### SOURCE PASSAGE
____________

Like Son, like son
by Thomas Prachar
“Like father, like son,” the saying goes. Well, not so much in my case. Oh, to be sure, there were some physical similarities between me and my father. (One likeness I hope doesn’t occur is in the hair department: he referred to his growing baldness as his “seven hairs in eleven rows.”)
But I differ from my father in many ways. His God-given gift was fixing cars. The closest I come to fixing a car is to call CAA. My father was good at woodworking. I, on the other hand, must profess along with Bill Cosby that everything I tried to make in high school “shops” class turned into an ashtray. My father was adept at repairing appliances, tinkering with this or that to make it work again. I take what is broken to the repair shop, or else throw it away and buy another. My father could rarely sit still, but would always be busy puttering around the house or working in the garden. I, on the other hand, could be content to sit and do nothing for long stretches of time. In many ways, I am not my father’s son.

____________

### DATASET EXTRACT
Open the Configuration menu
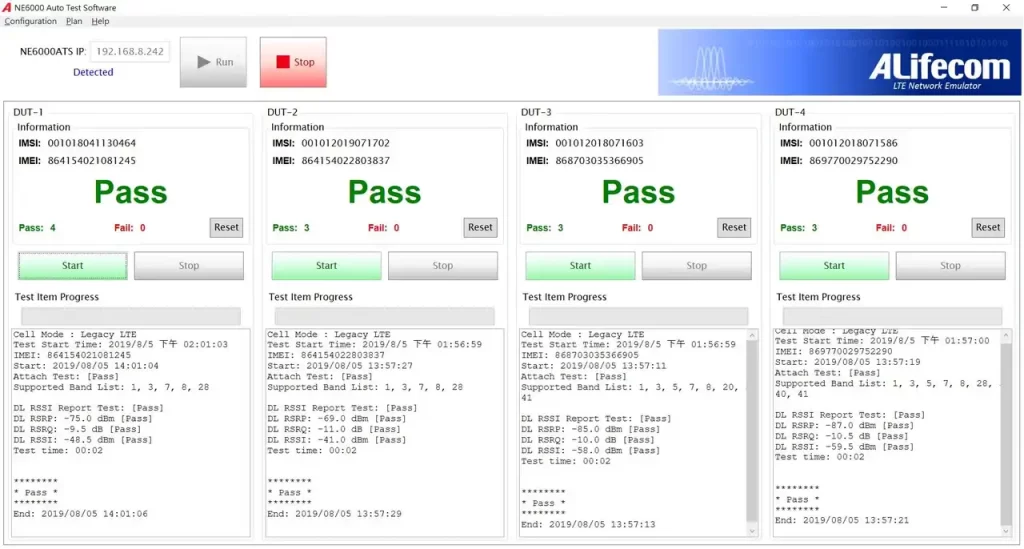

____________

### REQUEST 1
According to the essay on father and son, why doesn't the saying "Like father, like son" fit the writer? Answer in one to three sentences.
### REQUEST 2
Does each statement agree with the essay on father and son? Answer yes or no, and quote the words from the essay that decide it.
(a) The writer's father was good at woodworking.
(b) The writer hopes he will go bald like his father.
(c) The writer usually fixes broken things himself.

### TASK ANSWER 1
Apart from some physical likeness, the writer differs from his father in many ways. His father fixed cars, did woodworking, repaired appliances and was always busy. The writer calls CAA, made only ashtrays in shop class, takes broken things to the repair shop or buys new ones, and can happily sit and do nothing for long stretches.

### TASK ANSWER 2
(a) Yes: "My father was good at woodworking."
(b) No: "One likeness I hope doesn’t occur is in the hair department"
(c) No: "I take what is broken to the repair shop, or else throw it away and buy another."